Сказка? Неужели где-то есть такая жизнь?
– Загибаешь, Шахерезада, – отмахнулся Валера. Парная, чистая простыня, чай в постельку… Эй, стража! Вырвать у лгуна его коварный язык!
Лет пятнадцать назад, припомнил Валера, в двадцатиградусный мороз мать не пускала его в школу. Что бы мамаша сказала, если бы увидела своего сына, выползающего из кабины вред ветром, словно автогеном режущим тело? Наверное, упала бы в обморок. Хотя теперь вряд ли…
Застопорила «Харьковчанка», что-то стряслось у Игната. Поезд остановился, придётся выходить. Заманчиво, конечно, отсидеться в тёплой кабине, а то и вздремнуть, пока Игнат не исправит повреждение, но нужно проверить пальцы. Будь они прокляты, эти стержни, соединяющие траки в гусеничную ленту. Полуметровые, а лопаются, как спички. Недосмотришь, палец выскочит – и гусеничная лента размотается, как змея.
Валера надел подшлемник, ушанку, для страховки обмотал лицо шарфом, поднял капюшон каэшки, как называют полярники свои тёплые, на верблюжьем меху куртки, и вылез из кабины. Тут же подставил ветру спину, но мороз все равно добрался до глаз, чуть не склеив ресницы, прокрался к запястьям (сколько ни говорили насчёт рукавиц – все равно шьют короткие) и сковал дыхание. Валера постоял, унял бешеный стук сердца, взял молоток и стал осматривать ленту. Так и есть, вылезли головки двух пальцев. Спасибо, Игнат, вовремя остановился. Теперь нужно хорошенько подумать, как половчее произвести замену. На мгновение мелькнула соблазнительная мысль: осторожно вбить головки назад – авось продержатся до следующей остановки, а там уже поставить новые пальцы. Иногда ребята так и делали, если очень сильно уставали. Но это было рискованно, да и батя, если догадывался, за такие «шалости» пощады не давал.
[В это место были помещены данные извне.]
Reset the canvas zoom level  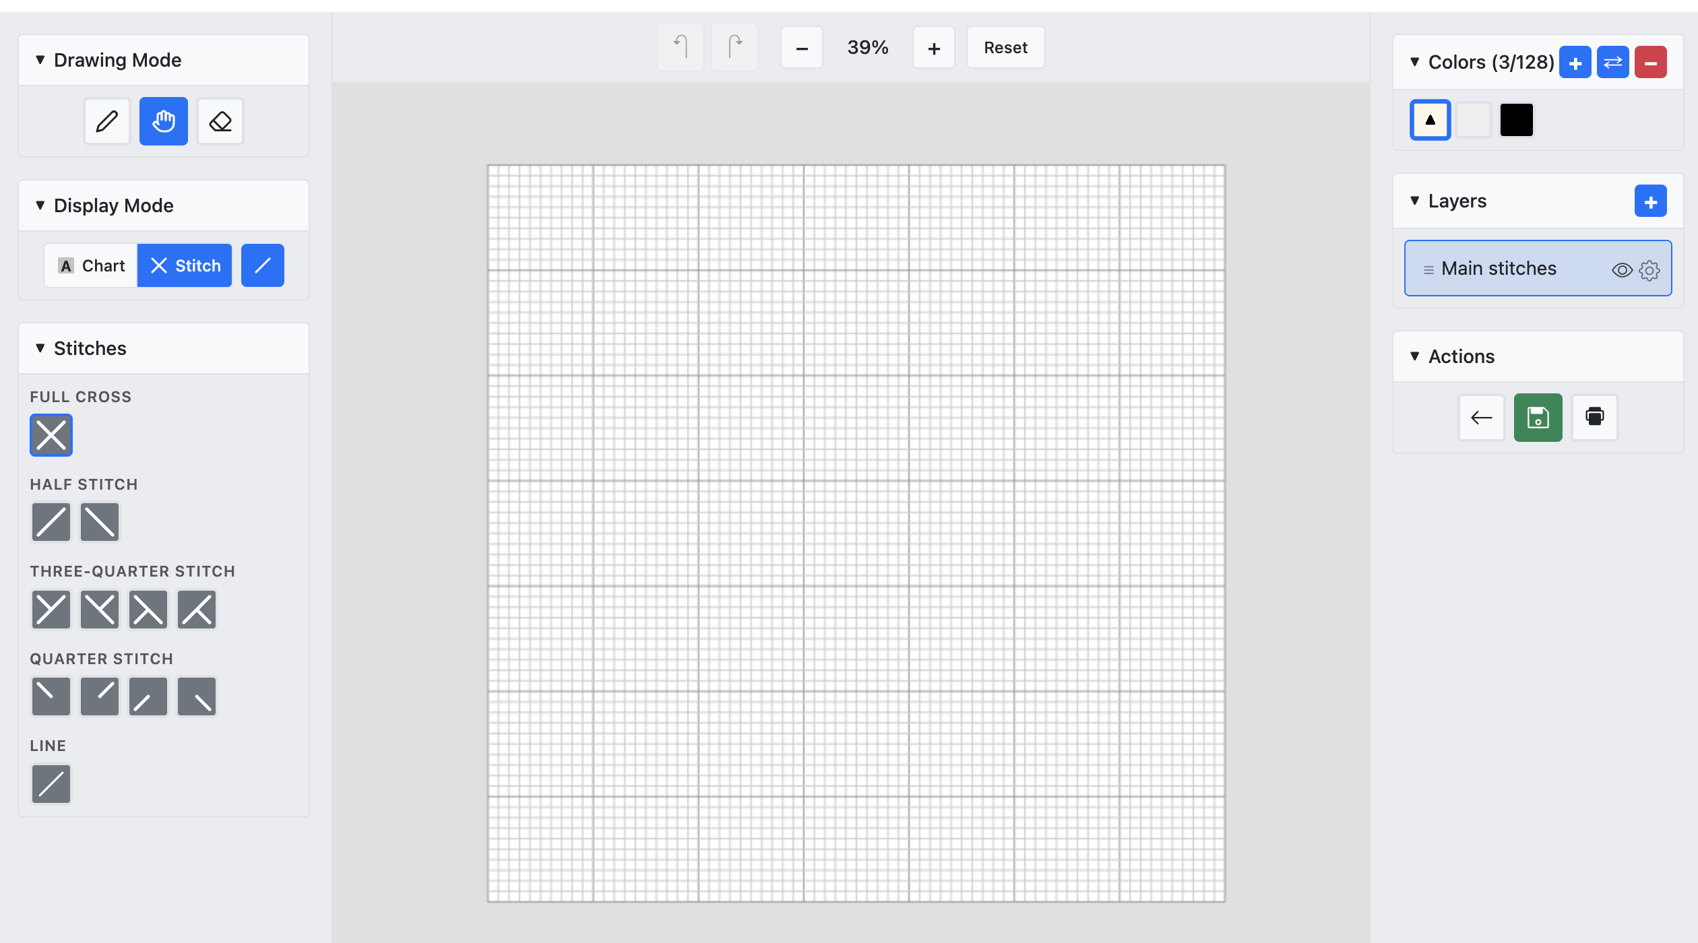click(x=1005, y=47)
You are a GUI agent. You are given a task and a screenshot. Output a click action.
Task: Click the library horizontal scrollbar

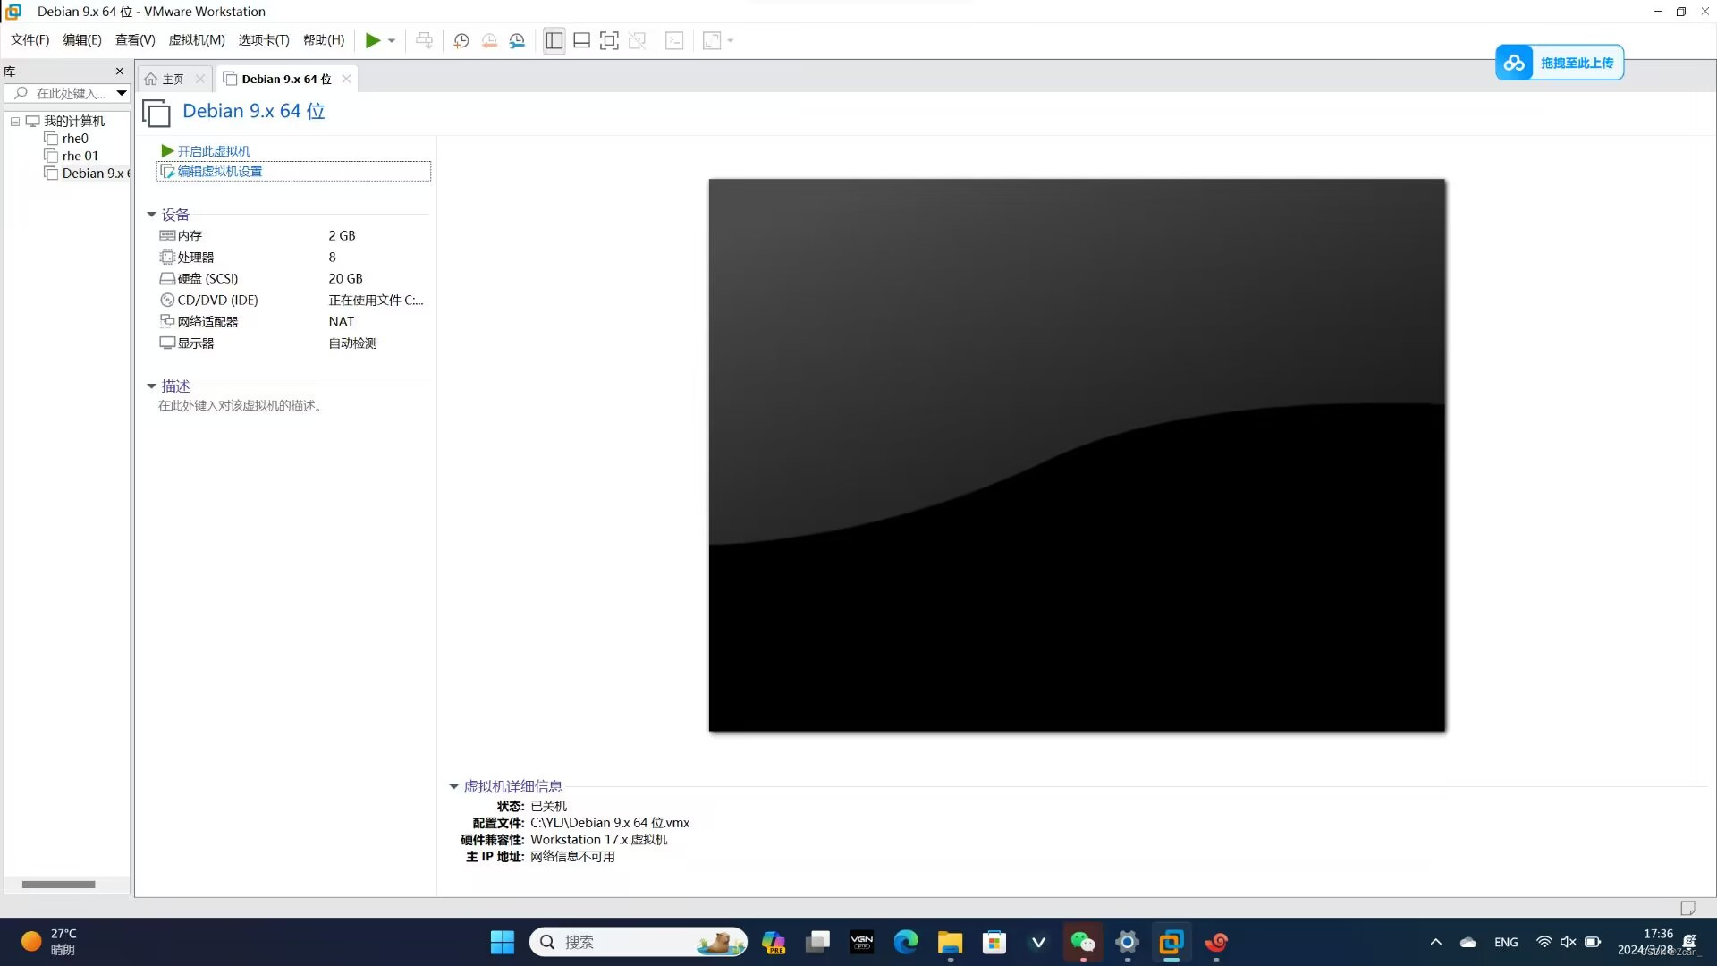pyautogui.click(x=58, y=885)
Валера отошёл от колеи влево, посмотрел: все водители хлопотали у лент, у всех одно и то же… А пальцы, как на трех, лопнули под вторым и третьим катком. Пришлось чуть протащить тягач вперёд, с таким расчётом, чтобы сломанный палец оказался в провисающей части гусеницы, между ведущей звёздочкой и передним катком. Нагнулся, тихонько выбил молотком головку. Теперь предстояло самое тяжёлое: вставить в отверстие новый палец и вколотить его кувалдой, выталкивая остаток сломанного.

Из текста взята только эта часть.